I try to have breakfast about 3 hours before competition. For a race like Life Time Tri Minneapolis, with a 7 a.m. start time, this time frame might be difficult. But it’s important to leave enough time for digestion prior to the start of the race.
If I feel like I am getting hungry as the morning progresses, I will eat something small like a rice cake with almond butter (check out Allen Lim’s Rice Cakes), or consume a gel about 30 minutes before the race start.

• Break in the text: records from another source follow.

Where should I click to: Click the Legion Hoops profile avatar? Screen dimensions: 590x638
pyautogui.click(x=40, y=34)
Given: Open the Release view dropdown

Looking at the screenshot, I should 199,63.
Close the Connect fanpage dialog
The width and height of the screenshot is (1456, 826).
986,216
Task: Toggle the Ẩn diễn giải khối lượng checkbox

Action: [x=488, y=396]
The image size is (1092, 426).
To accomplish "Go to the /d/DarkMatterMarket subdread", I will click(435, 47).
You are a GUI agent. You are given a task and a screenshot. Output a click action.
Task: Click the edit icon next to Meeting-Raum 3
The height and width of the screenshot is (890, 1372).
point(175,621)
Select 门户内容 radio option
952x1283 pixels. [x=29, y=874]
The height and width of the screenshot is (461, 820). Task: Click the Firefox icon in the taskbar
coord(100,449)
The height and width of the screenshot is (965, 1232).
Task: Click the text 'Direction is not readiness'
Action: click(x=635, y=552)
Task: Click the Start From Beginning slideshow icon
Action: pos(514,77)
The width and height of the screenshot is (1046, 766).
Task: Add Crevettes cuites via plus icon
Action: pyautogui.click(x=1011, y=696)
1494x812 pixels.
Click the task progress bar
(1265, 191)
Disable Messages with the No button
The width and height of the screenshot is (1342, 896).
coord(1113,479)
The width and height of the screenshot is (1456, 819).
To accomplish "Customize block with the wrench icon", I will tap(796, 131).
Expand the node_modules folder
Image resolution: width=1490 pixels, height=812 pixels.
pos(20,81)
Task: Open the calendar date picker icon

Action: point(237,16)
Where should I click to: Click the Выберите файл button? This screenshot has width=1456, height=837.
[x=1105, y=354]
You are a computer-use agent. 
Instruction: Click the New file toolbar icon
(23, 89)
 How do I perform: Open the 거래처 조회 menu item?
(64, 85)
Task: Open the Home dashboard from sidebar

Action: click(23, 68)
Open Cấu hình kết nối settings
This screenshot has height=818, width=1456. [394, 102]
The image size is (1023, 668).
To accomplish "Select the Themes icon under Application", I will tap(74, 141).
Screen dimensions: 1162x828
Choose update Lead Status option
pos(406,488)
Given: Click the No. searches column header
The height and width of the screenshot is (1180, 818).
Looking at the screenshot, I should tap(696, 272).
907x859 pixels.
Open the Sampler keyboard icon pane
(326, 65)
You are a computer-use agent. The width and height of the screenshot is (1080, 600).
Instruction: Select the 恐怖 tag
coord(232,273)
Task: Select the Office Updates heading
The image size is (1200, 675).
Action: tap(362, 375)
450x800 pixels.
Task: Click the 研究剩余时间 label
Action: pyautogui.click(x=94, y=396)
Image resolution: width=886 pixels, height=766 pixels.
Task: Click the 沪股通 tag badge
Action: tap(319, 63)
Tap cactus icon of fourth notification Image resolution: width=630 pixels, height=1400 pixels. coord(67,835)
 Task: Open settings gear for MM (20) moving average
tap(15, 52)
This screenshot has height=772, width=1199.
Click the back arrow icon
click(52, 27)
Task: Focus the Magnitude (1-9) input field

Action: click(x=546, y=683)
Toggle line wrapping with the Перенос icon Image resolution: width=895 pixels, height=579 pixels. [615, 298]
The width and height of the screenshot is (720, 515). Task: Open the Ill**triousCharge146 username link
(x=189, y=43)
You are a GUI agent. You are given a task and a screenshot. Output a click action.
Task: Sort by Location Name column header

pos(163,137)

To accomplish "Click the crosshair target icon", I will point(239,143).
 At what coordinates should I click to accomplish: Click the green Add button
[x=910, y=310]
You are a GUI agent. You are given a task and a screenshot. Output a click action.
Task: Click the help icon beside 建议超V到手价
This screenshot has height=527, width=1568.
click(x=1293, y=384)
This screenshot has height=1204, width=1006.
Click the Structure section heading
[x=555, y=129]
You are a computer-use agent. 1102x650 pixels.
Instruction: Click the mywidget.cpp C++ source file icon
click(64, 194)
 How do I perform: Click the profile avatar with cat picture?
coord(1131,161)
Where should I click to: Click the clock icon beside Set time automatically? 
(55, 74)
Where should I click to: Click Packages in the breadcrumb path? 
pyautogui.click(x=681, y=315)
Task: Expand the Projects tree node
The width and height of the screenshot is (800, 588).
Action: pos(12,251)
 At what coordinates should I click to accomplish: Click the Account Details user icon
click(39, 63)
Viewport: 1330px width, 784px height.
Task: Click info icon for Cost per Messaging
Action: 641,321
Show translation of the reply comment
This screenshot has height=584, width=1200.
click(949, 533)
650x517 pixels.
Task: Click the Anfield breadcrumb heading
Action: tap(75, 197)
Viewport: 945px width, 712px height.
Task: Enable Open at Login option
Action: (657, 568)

I also sip a diluted bottle of Cytomax for the hour preceding my race.
Adjusting Nutrition for Weather Conditions
The weather for Life Time Tri Minneapolis is looking hot (upper ‘80s- low ‘90s), so I’d add two salt tablets to breakfast and tape two more to my bike frame, even though I might not actually need them during the race. It’s amazing, though, how a little extra sodium can erase dizziness or sluggishness during a hot race.
On the bike I would have one bottle of water and one bottle of Cytomax (not diluted), plus two gels taped to my frame. The top gel (the one I consume first) is non-caffeinated, and the second gel (which I consume towards the end of the bike or at the beginning of the run) will have caffeine. Since hot weather will be a factor this weekend in Minneapolis, I would try to drink the entire bottle of Cytomax, and at least half of the water bottle. Sometimes I only get one gel down on the bike, but I always rip the second one off to take on the run in case I feel like I need a boost!
Pre-race nutrition is very important, but I always think carefully about post-race meals because of how much certain foods can help speed up recovery. Just like after hard training sessions, I try to consume a bottle with glutamine, Carbo-pro and protein within 20-30 minutes after the race. It’s easy to just go for the post race hamburgers and cookies (and they are well deserved!), but I think healthier foods just work better.
I also try to eat a meal balanced with carbohydrates and protein within a few hours of race finish. I also like tomato juice since it is so high in sodium. The Feed Zone Cookbook has a ton of great recovery meals. Check out Chicken Fried Rice and Recovery Grilled Cheese.
Sometimes it is hard to stomach food, especially in the conditions that athletes will face on Saturday in Minneapolis. But good nutrition is even more important when it’s hot.